# [Task objective]
For the records that follow, please set down exactly the lines between the one holding "寧夏夜市 (666, 801)" and the one holding "士林夜市 (558, 801)", inclusive, and only those.

# [Source material]
BEGIN
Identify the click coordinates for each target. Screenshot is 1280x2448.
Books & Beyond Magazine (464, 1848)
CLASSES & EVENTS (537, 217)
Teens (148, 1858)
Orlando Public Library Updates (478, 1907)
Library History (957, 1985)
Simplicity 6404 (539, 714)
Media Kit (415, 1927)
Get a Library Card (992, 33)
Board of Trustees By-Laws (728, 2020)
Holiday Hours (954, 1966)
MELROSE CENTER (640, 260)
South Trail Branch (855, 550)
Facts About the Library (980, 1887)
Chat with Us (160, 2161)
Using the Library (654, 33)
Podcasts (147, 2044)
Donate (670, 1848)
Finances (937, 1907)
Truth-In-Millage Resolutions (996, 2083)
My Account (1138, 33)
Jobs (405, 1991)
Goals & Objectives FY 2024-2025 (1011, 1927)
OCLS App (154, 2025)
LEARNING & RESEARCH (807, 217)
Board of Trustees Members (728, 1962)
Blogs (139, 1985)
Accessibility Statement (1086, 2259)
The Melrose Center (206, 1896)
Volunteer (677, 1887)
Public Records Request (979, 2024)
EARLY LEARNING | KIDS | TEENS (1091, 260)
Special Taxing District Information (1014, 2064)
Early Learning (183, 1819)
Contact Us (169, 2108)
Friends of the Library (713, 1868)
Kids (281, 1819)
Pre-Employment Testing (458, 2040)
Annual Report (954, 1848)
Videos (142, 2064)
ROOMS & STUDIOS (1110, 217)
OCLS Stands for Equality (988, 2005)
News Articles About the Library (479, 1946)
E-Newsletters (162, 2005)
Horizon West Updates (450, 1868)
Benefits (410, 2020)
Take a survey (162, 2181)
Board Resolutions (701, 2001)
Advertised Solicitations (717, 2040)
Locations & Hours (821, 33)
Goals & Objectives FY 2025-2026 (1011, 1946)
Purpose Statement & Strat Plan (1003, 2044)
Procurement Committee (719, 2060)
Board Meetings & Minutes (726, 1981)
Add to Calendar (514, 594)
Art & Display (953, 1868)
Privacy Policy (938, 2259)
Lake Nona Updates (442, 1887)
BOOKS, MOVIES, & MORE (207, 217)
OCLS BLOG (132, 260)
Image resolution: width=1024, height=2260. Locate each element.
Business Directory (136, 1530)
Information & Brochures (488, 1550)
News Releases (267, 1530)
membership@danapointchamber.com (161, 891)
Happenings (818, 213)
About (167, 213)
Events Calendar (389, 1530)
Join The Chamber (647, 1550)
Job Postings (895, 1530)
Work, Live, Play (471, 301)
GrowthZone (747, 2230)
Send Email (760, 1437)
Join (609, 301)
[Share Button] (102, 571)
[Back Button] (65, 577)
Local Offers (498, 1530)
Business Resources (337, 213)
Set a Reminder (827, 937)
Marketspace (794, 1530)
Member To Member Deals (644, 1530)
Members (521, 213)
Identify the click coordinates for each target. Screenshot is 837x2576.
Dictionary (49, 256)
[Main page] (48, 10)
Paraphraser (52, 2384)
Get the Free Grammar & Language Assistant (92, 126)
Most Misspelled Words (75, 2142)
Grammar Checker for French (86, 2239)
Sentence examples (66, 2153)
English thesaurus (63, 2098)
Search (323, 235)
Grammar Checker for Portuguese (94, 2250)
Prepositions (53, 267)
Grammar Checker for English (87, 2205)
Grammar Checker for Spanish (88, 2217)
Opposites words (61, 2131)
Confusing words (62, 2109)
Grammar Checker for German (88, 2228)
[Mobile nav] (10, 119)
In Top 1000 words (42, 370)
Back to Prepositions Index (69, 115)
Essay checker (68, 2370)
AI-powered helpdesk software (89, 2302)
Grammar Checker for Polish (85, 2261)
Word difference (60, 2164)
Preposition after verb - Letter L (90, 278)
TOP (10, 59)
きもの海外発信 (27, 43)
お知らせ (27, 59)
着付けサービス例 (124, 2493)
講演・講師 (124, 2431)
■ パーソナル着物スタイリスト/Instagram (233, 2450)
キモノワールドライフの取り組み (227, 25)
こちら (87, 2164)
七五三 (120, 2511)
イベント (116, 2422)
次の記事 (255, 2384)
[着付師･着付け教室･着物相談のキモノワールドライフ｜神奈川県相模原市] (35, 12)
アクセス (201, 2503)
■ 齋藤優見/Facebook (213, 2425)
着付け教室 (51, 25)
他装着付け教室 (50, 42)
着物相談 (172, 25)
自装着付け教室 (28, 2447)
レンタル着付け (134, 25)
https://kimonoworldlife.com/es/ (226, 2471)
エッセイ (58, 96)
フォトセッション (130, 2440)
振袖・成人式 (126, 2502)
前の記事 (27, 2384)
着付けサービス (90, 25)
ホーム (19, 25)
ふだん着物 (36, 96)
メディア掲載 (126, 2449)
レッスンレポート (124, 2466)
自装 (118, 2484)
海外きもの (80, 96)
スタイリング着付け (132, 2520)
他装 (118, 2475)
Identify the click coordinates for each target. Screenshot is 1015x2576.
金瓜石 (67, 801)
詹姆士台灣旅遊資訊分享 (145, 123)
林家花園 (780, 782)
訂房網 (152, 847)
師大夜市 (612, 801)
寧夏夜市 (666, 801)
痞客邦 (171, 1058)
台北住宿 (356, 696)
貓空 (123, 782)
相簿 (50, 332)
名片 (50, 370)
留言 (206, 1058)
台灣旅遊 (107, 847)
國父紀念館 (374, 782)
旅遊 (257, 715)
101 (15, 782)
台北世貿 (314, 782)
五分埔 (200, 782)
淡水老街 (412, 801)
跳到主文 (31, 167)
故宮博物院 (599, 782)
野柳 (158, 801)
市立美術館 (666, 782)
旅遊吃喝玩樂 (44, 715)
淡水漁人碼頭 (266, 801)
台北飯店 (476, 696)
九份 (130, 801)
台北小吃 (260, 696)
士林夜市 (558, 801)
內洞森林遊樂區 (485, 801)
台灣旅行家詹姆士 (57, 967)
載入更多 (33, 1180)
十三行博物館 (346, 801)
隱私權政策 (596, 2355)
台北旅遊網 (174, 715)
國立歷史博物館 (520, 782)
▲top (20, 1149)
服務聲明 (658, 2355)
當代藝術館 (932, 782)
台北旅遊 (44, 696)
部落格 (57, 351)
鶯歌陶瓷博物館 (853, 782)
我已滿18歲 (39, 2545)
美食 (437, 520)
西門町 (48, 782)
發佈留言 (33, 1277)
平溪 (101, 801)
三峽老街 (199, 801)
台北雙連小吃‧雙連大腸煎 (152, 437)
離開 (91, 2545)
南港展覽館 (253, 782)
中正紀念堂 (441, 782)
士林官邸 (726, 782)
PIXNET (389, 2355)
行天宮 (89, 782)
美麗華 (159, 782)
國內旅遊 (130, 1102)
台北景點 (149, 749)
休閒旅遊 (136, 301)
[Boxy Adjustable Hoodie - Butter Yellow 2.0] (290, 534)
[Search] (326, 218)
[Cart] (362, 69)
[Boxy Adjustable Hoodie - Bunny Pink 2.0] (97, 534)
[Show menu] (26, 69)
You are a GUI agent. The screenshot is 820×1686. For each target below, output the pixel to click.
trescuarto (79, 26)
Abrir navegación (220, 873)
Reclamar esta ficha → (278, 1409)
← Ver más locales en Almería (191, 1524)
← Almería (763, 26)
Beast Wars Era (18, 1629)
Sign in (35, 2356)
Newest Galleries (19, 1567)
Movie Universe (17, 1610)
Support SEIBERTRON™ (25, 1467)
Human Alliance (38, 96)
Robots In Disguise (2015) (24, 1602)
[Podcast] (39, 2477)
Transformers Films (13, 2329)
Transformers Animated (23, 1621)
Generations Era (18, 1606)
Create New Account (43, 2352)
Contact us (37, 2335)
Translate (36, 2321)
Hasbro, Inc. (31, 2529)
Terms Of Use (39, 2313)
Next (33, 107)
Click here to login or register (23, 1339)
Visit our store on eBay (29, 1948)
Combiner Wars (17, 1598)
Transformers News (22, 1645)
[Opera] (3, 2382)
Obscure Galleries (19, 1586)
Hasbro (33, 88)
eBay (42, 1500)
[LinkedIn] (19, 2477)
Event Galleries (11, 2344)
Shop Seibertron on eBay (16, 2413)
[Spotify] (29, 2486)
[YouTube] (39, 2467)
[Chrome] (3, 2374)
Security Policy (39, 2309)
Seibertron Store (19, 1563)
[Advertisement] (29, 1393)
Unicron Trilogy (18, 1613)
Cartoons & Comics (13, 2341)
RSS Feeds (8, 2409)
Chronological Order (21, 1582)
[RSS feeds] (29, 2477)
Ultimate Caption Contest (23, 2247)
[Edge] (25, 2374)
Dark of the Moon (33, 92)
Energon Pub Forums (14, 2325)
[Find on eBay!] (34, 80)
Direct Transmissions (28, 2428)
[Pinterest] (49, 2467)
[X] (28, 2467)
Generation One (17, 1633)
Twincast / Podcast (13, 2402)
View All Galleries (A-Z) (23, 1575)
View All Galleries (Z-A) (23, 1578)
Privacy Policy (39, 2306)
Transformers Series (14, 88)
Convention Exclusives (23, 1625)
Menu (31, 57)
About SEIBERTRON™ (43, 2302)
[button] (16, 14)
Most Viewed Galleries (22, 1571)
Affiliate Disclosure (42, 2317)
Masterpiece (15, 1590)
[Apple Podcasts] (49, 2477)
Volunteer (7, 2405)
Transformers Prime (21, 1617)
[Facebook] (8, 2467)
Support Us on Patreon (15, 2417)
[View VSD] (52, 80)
END
# [Exercise solution]
寧夏夜市 (666, 801)
痞客邦 (171, 1058)
台北住宿 (356, 696)
貓空 (123, 782)
相簿 (50, 332)
名片 (50, 370)
留言 (206, 1058)
台灣旅遊 (107, 847)
國父紀念館 (374, 782)
旅遊 (257, 715)
101 (15, 782)
台北世貿 (314, 782)
五分埔 (200, 782)
淡水老街 (412, 801)
跳到主文 (31, 167)
故宮博物院 (599, 782)
野柳 (158, 801)
市立美術館 (666, 782)
旅遊吃喝玩樂 (44, 715)
淡水漁人碼頭 (266, 801)
台北飯店 (476, 696)
九份 (130, 801)
台北小吃 (260, 696)
士林夜市 (558, 801)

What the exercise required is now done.